Over the years I’ve worked with hundreds of teams at different colleges and universities. What sets the high-performance teams apart from the rest is not talent, big budgets, or a great leader. 

What sets high-performance teams apart from the rest is a shared purpose. Without a shared purpose, all those other qualities will never meld and catalyze. Their potential will remain untapped.  

The idea of a shared sense of purpose has two important dimensions.  

Let’s look at the second word in that phrase first: purpose.  

High performance team members must be individually attracted to the goal. It must be worthy of their attention, it must be worthy of their talents, and must be clear. Importantly, each team member must immediately sense how their individual contribution will impact overall success.  
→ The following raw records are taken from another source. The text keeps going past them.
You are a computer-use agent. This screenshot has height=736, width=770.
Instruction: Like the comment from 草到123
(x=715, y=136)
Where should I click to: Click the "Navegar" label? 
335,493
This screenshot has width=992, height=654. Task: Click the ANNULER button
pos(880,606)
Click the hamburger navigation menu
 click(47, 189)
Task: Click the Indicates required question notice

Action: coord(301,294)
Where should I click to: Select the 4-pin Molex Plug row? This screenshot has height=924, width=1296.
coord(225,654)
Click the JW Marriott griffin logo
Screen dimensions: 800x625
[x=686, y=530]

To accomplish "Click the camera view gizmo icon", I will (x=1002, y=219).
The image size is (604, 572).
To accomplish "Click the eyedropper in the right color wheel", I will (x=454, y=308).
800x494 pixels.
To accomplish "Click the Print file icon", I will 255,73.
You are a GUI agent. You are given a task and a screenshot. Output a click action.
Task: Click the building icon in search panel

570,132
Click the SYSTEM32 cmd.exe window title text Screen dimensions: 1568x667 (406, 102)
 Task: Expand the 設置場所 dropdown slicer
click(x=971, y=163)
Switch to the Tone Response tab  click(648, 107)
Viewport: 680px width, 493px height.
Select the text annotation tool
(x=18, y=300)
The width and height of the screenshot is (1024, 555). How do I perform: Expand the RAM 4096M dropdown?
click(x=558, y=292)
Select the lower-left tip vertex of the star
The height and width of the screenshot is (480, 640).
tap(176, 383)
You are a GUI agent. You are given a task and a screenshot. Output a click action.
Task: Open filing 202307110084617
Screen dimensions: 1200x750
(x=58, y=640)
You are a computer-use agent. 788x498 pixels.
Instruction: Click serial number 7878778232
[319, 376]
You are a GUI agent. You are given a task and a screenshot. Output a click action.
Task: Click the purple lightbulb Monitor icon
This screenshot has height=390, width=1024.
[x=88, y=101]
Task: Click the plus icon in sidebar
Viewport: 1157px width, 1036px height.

Many credible leaders understand that the nature of the goal dictates who should be on the team. In response, they assemble the team after the goal is identified. This allows the leader to vet potential team members for talent and temperament a priori

The second word, “shared” is equally important. Not only does everyone understand the purpose, but everyone on the team must commit to both the shared purpose and to other members of the team.  

The benefits of shared purpose are almost too numerous to mention.  

  1. There will be less confusion about the team’s purpose. Valuable time and momentum will be saved.  
  2. There will be greater team identity and less self-identity. This is as rare in organizations as it is precious.  
  3.  Turf and silos will disappear as there is less competition and more genuine cooperation. This means all resources will stretch further.   
  4. Information is shared rather than hoarded. As a result, trust will increase.  
  5. Finally, and this one is tremendously important, honest debate will increase even as destructive, often tangential, conflict is reduced.  

Most teams call this shared purpose a “vision.” While this term is well-understood and well-used, there is another that I have found to be very useful: North Star.  

In many senses the high-performance team’s shared purpose, like the North Star, is a navigational aid. It keeps you on course. It tells you where you are on the journey. And perhaps most importantly, it tells you when you’ve arrived.